═══ RECORDS FOR THE TASK

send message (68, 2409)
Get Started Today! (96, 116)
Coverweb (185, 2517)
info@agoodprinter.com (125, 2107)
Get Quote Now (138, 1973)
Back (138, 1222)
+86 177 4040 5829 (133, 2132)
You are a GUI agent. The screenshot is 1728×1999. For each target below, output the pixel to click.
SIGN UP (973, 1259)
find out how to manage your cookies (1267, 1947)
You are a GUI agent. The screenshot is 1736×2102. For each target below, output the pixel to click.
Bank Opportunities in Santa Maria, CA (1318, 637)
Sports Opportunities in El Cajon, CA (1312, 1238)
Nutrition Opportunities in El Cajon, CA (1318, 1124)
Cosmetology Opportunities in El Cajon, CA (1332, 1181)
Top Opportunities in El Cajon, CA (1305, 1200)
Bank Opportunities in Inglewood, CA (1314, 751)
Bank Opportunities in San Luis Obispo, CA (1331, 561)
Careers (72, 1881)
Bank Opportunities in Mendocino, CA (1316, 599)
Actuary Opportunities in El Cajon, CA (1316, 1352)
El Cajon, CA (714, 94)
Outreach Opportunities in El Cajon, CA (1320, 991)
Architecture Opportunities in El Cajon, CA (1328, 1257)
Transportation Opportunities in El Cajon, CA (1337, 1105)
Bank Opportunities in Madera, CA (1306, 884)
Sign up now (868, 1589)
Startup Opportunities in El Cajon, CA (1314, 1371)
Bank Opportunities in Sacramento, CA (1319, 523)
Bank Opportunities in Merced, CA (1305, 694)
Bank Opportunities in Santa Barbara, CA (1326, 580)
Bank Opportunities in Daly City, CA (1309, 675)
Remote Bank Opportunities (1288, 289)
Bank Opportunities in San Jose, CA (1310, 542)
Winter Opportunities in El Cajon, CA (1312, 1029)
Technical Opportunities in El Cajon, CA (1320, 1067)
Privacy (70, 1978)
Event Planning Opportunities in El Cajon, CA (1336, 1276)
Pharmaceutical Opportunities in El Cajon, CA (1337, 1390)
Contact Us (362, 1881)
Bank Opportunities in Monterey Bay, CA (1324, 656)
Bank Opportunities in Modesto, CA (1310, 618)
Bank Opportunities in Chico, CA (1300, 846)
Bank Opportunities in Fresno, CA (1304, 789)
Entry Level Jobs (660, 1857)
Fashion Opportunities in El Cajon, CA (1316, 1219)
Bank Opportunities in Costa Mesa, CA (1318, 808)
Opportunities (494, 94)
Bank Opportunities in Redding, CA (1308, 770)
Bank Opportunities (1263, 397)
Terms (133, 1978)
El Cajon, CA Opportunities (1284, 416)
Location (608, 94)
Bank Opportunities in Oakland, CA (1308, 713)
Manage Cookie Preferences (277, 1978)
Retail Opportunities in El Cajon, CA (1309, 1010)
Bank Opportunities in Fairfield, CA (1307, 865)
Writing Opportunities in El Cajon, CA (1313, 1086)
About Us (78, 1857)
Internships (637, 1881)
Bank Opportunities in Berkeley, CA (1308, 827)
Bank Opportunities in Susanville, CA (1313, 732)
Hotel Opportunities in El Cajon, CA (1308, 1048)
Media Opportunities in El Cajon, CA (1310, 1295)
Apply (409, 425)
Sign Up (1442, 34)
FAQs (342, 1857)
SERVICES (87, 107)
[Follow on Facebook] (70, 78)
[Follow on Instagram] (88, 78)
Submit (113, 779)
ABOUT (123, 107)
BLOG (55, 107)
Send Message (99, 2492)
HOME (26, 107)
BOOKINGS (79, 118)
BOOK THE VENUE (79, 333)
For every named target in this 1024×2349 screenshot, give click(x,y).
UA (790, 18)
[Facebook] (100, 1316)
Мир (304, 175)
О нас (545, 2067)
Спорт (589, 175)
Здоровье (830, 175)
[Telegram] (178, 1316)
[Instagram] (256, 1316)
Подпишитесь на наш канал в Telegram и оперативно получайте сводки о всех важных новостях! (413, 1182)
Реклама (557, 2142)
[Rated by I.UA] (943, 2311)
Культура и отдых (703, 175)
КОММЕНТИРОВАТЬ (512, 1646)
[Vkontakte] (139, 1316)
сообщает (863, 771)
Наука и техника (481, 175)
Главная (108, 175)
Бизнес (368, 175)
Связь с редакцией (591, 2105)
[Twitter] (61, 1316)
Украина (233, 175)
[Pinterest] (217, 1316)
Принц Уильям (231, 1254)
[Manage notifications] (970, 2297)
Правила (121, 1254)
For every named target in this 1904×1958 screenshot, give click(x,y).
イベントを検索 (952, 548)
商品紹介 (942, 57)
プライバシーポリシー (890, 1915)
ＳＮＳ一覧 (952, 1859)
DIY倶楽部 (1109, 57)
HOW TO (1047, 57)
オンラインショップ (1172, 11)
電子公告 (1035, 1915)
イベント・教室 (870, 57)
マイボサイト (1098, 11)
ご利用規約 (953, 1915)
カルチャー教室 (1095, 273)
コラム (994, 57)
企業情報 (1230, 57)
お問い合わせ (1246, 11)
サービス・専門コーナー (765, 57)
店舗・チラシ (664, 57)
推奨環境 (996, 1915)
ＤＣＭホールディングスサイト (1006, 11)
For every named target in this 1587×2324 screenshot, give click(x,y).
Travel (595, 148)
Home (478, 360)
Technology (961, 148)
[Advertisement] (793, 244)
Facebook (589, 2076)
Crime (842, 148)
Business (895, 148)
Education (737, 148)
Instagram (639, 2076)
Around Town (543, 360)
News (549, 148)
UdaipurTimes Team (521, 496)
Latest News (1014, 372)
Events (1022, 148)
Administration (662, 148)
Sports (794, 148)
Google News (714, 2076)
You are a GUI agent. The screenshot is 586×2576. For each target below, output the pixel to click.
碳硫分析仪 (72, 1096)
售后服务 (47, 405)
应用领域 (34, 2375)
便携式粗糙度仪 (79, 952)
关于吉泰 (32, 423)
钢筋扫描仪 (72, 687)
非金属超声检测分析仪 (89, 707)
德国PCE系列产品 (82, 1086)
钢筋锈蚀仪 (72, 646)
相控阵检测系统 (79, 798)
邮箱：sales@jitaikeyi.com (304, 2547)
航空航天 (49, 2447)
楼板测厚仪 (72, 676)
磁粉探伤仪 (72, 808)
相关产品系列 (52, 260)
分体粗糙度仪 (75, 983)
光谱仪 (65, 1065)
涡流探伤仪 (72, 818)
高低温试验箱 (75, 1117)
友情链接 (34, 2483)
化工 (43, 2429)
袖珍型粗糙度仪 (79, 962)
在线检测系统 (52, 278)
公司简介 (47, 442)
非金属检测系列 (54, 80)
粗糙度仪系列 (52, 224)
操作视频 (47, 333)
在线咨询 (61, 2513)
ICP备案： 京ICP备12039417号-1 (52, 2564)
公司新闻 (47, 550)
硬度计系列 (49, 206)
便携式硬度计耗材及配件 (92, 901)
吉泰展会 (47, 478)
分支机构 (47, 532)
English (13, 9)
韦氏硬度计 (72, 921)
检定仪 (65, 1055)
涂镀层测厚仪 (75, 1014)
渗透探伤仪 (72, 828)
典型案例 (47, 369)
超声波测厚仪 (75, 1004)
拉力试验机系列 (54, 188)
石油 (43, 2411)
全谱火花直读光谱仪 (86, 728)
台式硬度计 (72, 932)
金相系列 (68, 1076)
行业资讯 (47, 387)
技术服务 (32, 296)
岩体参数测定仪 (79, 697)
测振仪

══════

** TASK PROMPT **
Across all lines above, count those with the string "Santa". Only the number is wanted.

** OUTPUT BELOW **
2